Scaling of Magnetic Reconnection Electron Bulk Heating in the High-Alfven-Speed and Low-Beta Regime of Earth's Magnetotail

We have surveyed 21 reconnection exhaust events observed by Magnetospheric MultiScale in the low-plasma-β and high-Alfvén-speed regime of the Earth's magnetotail to investigate the scaling of electron bulk heating produced by reconnection. The ranges of inflow Alfvén speed and inflow electron β_e covered by this study are 800–4000 km s⁻¹ and 0.001–0.1, respectively, and the observed heating ranges from a few hundred electronvolts to several kiloelectronvolts.
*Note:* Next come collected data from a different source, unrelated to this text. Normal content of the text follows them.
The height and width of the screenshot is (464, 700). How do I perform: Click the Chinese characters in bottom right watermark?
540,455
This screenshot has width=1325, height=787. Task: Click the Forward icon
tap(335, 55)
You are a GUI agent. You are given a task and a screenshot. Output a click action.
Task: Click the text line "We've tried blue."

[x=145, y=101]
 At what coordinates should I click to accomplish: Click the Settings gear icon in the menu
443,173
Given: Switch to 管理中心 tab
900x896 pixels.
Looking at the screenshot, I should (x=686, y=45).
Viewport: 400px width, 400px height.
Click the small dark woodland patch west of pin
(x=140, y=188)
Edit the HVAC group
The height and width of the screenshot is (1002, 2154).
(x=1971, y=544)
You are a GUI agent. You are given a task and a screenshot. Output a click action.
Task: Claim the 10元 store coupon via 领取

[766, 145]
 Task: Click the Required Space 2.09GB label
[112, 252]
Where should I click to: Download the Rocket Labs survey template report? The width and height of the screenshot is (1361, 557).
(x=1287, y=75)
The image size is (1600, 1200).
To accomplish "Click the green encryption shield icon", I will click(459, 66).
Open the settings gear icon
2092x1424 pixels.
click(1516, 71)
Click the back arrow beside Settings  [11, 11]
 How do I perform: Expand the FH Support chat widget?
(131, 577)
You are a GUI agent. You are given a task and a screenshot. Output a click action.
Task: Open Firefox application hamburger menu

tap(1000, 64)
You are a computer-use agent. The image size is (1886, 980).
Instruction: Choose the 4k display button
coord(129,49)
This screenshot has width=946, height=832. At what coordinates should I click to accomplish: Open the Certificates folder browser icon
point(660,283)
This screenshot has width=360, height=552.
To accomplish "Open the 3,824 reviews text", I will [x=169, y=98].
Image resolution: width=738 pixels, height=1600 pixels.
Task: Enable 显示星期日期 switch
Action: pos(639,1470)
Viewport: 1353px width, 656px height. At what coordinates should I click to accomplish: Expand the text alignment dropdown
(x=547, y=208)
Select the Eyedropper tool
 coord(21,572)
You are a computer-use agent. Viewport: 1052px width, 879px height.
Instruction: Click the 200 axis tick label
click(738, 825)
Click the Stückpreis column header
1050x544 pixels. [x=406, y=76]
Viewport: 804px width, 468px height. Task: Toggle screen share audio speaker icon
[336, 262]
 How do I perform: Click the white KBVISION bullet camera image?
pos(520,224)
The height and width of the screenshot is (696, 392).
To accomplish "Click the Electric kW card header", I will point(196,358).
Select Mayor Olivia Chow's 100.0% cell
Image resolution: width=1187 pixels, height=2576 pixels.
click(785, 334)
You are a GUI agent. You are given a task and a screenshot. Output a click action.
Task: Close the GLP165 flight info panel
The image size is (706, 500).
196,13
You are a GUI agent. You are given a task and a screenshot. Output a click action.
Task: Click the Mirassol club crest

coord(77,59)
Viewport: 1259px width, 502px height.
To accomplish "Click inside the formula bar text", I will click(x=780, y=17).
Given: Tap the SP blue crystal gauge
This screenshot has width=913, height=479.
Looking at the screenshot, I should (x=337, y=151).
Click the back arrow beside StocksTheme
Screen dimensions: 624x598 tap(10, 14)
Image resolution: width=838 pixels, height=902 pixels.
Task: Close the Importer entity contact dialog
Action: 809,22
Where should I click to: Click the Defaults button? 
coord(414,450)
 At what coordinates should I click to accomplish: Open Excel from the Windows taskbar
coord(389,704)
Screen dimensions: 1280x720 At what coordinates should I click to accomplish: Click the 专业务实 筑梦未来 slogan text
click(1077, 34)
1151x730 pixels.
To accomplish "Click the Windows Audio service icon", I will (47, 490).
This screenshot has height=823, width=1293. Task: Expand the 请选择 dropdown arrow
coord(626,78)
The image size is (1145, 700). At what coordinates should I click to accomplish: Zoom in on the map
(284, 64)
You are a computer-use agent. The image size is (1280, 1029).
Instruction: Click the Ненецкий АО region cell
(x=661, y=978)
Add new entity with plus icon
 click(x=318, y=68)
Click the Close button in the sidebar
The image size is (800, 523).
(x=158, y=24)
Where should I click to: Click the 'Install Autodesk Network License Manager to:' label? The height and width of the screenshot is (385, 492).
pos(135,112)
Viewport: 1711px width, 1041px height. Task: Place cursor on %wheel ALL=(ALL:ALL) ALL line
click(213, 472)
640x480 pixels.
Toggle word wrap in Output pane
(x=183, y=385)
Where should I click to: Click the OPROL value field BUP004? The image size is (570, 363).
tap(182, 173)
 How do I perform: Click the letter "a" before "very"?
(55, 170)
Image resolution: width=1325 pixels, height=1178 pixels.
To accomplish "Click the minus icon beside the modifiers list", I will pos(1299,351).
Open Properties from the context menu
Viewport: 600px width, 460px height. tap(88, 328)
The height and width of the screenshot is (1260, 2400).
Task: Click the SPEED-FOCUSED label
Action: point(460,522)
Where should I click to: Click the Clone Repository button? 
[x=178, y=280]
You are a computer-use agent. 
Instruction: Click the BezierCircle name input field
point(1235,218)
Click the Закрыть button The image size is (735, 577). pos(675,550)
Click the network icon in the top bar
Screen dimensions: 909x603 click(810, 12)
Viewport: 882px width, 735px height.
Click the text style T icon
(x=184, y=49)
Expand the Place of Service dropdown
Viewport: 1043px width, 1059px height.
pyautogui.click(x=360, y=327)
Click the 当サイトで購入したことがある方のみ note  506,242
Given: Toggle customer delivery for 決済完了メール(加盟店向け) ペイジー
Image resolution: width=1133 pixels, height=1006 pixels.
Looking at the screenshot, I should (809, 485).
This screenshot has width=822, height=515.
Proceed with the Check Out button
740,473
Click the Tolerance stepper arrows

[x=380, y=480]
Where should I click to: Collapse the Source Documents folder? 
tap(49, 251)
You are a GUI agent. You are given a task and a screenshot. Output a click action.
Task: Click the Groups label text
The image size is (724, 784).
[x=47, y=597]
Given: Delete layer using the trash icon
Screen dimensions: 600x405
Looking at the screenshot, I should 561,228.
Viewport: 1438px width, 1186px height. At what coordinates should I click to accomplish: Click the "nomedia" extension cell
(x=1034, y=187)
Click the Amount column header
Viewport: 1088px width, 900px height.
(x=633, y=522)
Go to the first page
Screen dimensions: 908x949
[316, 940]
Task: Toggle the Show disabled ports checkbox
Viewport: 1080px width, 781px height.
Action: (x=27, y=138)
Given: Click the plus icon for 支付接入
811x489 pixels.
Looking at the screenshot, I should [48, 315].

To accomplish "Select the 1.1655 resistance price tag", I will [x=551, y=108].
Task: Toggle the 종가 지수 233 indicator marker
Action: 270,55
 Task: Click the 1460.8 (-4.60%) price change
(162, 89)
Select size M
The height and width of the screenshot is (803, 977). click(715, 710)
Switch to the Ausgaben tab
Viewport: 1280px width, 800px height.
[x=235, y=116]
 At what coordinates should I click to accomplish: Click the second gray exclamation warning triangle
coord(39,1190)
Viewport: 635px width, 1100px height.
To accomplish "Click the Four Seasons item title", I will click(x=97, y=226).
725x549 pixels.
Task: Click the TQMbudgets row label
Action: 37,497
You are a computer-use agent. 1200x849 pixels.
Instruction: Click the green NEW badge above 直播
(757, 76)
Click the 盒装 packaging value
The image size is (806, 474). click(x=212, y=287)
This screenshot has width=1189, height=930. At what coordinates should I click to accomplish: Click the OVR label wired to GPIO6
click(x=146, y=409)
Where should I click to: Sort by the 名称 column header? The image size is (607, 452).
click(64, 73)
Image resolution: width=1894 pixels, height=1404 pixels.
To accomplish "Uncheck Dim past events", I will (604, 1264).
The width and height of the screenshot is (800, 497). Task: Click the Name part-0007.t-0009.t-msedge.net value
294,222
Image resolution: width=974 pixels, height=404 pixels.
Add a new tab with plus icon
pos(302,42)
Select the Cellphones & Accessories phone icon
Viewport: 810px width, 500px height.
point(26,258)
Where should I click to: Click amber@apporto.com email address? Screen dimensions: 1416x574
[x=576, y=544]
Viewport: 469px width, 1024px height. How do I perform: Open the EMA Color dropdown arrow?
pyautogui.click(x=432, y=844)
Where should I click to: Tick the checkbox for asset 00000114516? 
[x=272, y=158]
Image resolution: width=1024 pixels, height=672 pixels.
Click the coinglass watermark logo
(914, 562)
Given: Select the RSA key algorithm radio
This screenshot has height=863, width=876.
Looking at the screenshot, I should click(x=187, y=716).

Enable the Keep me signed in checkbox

We find that the temperature change in the reconnection exhaust relative to the inflow, ΔT_e, is correlated with the inflow Alfvén speed, V_Ax,in, based on the reconnecting magnetic field and the inflow plasma density. Furthermore, ΔT_e is linearly proportional to the inflowing magnetic energy per particle, m_iV_Ax,in², and the best fit to the data produces the empirical relation ΔT_e = 0.020 m_iV_Ax,in², i.e., the electron temperature increase is on average ∼2% of the inflowing magnetic energy per particle. This magnetotail study extends a previous magnetopause reconnection study by two orders of magnitude in both magnetic energy and electron β, to a regime that is comparable to the solar corona. The validity of the empirical relation over such a large combined magnetopause–magnetotail plasma parameter range of V_A ∼ 10–4000 km s⁻¹ and β_e ∼ 0.001–10 suggests that one can predict the magnitude of the bulk electron heating by reconnection in a variety of contexts from the simple knowledge of a single parameter: the Alfvén speed of the ambient plasma.